Sull’esempio di Gesù, anche la Chiesa, nel suo cammino quotidiano, conosce le ansie e le tensioni delle famiglie, i conflitti generazionali, le violenze domestiche, le difficoltà economiche, la precarietà del lavoro… Rispecchiandosi ogni giorno nel Vangelo, la Chiesa è condotta dallo Spirito Santo a stare vicina alle famiglie, come compagna di viaggio, soprattutto per quelle che attraversano qualche crisi o vivono qualche dolore, e anche per indicare la meta finale, dove la morte e il dolore scompariranno per sempre.

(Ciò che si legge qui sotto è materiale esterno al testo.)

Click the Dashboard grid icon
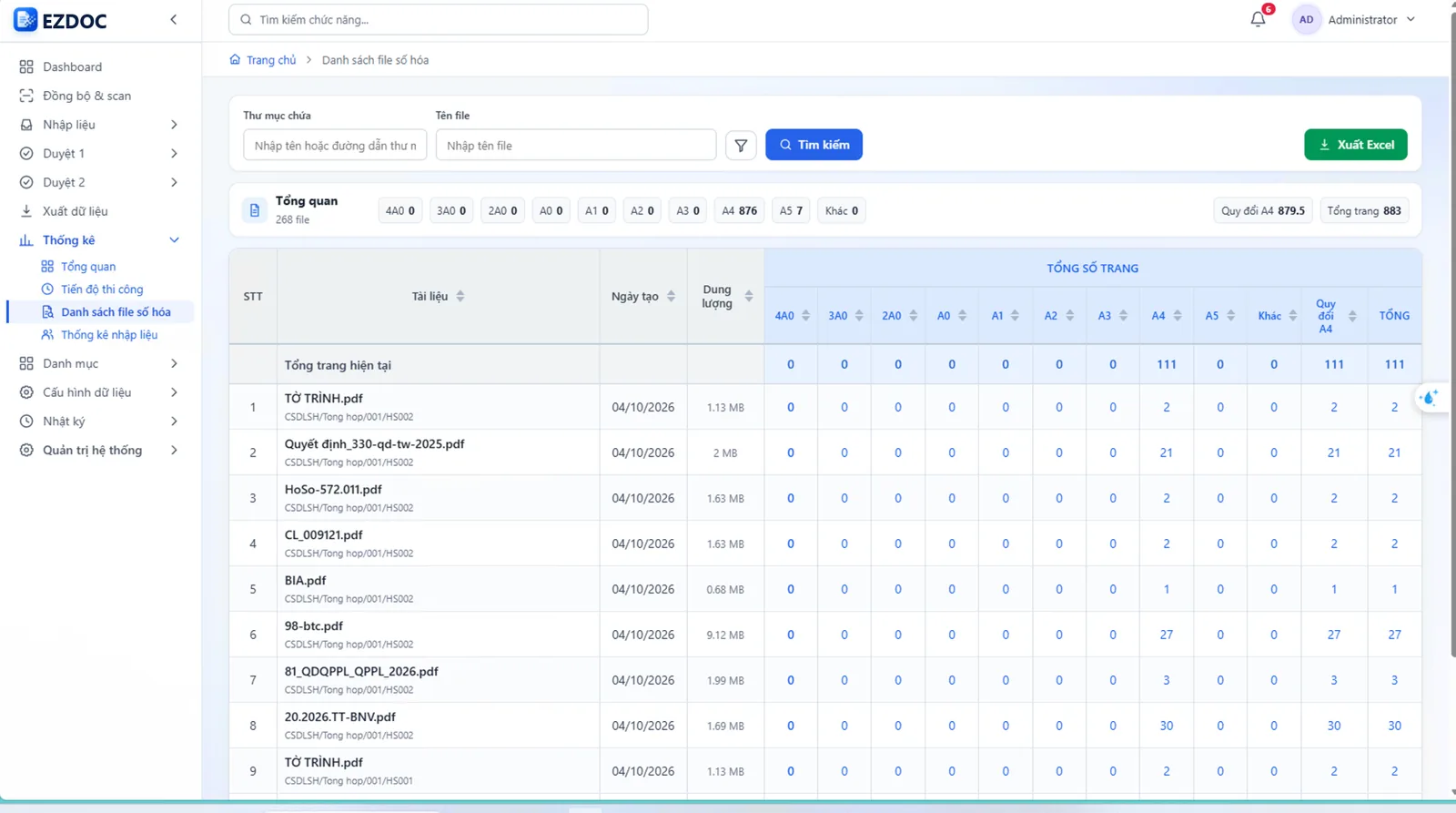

Sulla strada della vita Gesù non ci abbandona mai: Egli segue e accompagna con misericordia tutti gli esseri umani; in modo particolare le famiglie, che santifica nell’amore. La sua presenza si manifesta attraverso la tenerezza, le carezze, l’abbraccio di una mamma, di un padre, di un figlio. La famiglia è il luogo della tenerezza. Per favore, non perdere mai la tenerezza! E quest’epoca manca di tenerezza, bisogna ritrovarla, e la famiglia può aiutarci adesso. Per questo nelle Scritture Dio si mostra padre ma anche madre che accudisce e si china nel gesto di allattare e di dare da mangiare.
La Chiesa, come madre premurosa, ci insegna a rimanere saldi in Dio, quel Dio che ci ama e ci sostiene. A partire da questa esperienza interiore fondamentale è possibile arrivare a sostenere tutte le contrarietà e le vicissitudini della vita, le aggressioni del mondo, le infedeltà e i difetti nostri e degli altri. È solo partendo da tale solida esperienza interiore che possiamo essere santi nella perseveranza del bene, che con la grazia di Dio vince ogni male.

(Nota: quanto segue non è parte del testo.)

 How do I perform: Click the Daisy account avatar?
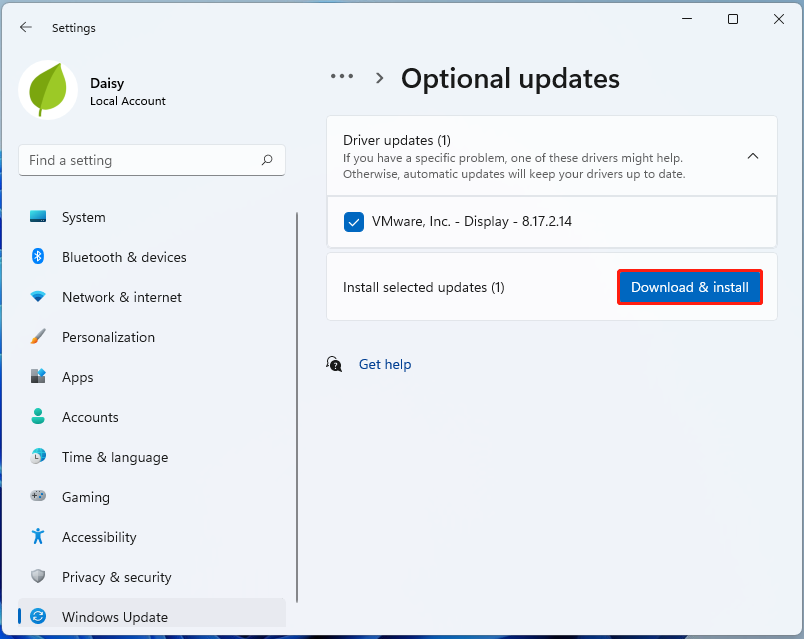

Anche la fede si tramanda in famiglia. Qui si impara a pregare: la preghiera umile, semplice e al tempo stesso aperta alla speranza, accompagnata dalla gioia, quella vera, che viene da un’armonia tra le persone, dalla bellezza di essere insieme e sostenerci a vicenda nel cammino della vita, pur consapevoli di tutti i nostri limiti.
L’epoca in cui viviamo è percorsa da profondi mutamenti. Lo sperimentate continuamente nel vostro lavoro, sia nelle indagini sia sulle strade, specialmente in una città come Roma. E l’esperienza familiare vi aiuta anche in questo, perché vi dà equilibrio umano, saggezza, valori di riferimento. Una buona famiglia trasmette anche i valori civili, educa a sentirsi parte del corpo sociale, a comportarsi da cittadini leali e onesti. Una nazione non può reggersi se le famiglie non adempiono questo compito. La prima educazione civica si riceve - anch’essa “in dialetto” - nella famiglia.
Cari fratelli e sorelle, vi ringrazio per questa visita e vi accompagno con il mio grato ricordo nella preghiera. La Famiglia di Nazareth e San Michele Arcangelo, vostro Patrono, aiutino tutte le vostre famiglie e la grande famiglia della Polizia di Stato. Grazie!
Preghiamo la Madonna nostra Madre, perché benedica tutti i poliziotti, le famiglie dei poliziotti e li aiuti ad andare avanti con coraggio, mitezza e tenerezza.